Ballistic pendulum 2

Task number: 279

A rifle bullet with a mass m = 4 g is horizontally fired with a speed v0 = 600 m s-1 into a ballistic pendulum with a mass M = 1 kg and a thickness d = 25 cm.

The bullet goes through the pendulum and leaves it with a speed of v1 = 100 m s-1. Find the magnitude of the constant force that slows down the bullet inside the pendulum and the vertical height through which the pendulum rises.

Note: The ballistic pendulum was used for measuring the speed of a bullet. It consists of a wooden block suspended from two long cords so that it can swing only in the vertical direction.

  • Analysis

    Let us suppose that the bullet penetrates the block of the pendulum very fast and we do not consider any deviation from its original direction. We use the conservation laws of momentum (CLM) and energy (CLE).

  • Hint 1 – CLM

    Draw a figure and write down the CLM for the system composed of the bullet and the pendulum.

  • Hint 2 – CLE

    Write down the CLE for the system composed of the bullet and the pendulum. Compare the energies of the system immediately before the bullet embedded into the pendulum and immediately after the bullet left it.

  • Hint 3 – CLE for the pendulum

    Write down the CLE for the pendulum at the moment the bullet left it and at the moment the pendulum reached the highest point through which it rises.

  • Solution of Hint 3 – CLE for the pendulum

    The kinetic energy of the pendulum at the moment the bullet left it is changed into the potential energy:

    \[E_k=E_p\]

    where \(E_k\) is the kinetic energy of the pendulum at the moment the bullet left it

    and \(E_p\) is the potential energy of the pendulum at the highest point. Hence:

    \[\frac{1}{2}Mv^2=Mgh\tag{5}\]

    where \(g\) denotes the acceleration of gravity.

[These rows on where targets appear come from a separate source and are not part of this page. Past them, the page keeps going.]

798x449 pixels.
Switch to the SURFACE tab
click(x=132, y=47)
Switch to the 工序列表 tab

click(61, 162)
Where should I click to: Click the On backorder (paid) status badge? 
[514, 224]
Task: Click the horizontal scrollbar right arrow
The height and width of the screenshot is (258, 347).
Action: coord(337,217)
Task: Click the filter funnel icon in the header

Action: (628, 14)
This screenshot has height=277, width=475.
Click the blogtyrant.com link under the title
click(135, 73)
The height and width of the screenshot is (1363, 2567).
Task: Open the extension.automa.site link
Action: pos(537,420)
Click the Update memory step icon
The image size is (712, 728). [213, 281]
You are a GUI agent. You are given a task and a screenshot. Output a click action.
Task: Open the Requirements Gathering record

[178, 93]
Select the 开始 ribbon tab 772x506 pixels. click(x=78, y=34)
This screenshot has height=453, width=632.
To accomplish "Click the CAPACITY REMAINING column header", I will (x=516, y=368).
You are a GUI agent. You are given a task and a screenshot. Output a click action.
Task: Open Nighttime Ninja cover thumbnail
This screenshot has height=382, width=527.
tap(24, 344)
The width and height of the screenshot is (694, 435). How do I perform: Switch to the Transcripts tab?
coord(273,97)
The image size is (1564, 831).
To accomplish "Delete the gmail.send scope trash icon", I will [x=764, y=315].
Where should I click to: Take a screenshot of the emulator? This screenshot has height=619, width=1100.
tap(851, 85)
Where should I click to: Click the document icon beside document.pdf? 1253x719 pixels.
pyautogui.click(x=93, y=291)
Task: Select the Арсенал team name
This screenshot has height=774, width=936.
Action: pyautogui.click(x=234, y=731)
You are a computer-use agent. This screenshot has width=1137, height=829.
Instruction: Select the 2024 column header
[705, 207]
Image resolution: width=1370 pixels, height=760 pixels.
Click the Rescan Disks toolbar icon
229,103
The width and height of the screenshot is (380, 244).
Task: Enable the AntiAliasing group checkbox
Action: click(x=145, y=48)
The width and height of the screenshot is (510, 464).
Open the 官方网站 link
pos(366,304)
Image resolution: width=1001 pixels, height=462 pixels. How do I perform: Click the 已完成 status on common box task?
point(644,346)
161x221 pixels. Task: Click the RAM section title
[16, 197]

  • Hint 4 - the force that slows down the bullet inside the pendulum and the vertical height through wh

    Use the equations (1), (4) and (5) to express the force that slows down the bullet (the kinetic friction force) and the height through which the pendulum rises.

  • Numerical values

    It is given:

    \[m=4\,\mathrm{g}=0.004\, \mathrm{kg}\] \[v_0=600\,\mathrm{m s^{-1}}\] \[v_1=100\,\mathrm{m s^{-1}}\] \[g=9.81\,\mathrm{m s^{-2}}\] \[d=25\,\mathrm{cm}=0.25\,\mathrm{m}\] \[M=1\,\mathrm{kg}\]

    We are looking for:

    \[h=?\] \[F=?\] \[h=\frac {m^2(v_0-v_1)^2}{2gM^2}\] \[h=\frac {0.004^2\cdot(600-100)^2}{2{\cdot}9.81{\cdot}1^2}\,\mathrm{m}\] \[h=0.2\, \mathrm{m}\] \[F=\frac {m}{2d}[v_0^2-v_1^2-\frac {m}{M}(v_0-v_1)^2]\] \[F=\frac {0.004}{2{\cdot}0.25}[600^2-100^2-\frac {0.004}{1}(600-100)^2]\, \mathrm{N}\] \[F=2792\,\mathrm{N}\,\dot=2.8\ \mathrm{kN}\]
  • Answer

    The pendulum rises into the vertical height \[h=\frac {m^2(v_0-v_1)^2}{2gM^2}=0.2\,\mathrm{m}\] .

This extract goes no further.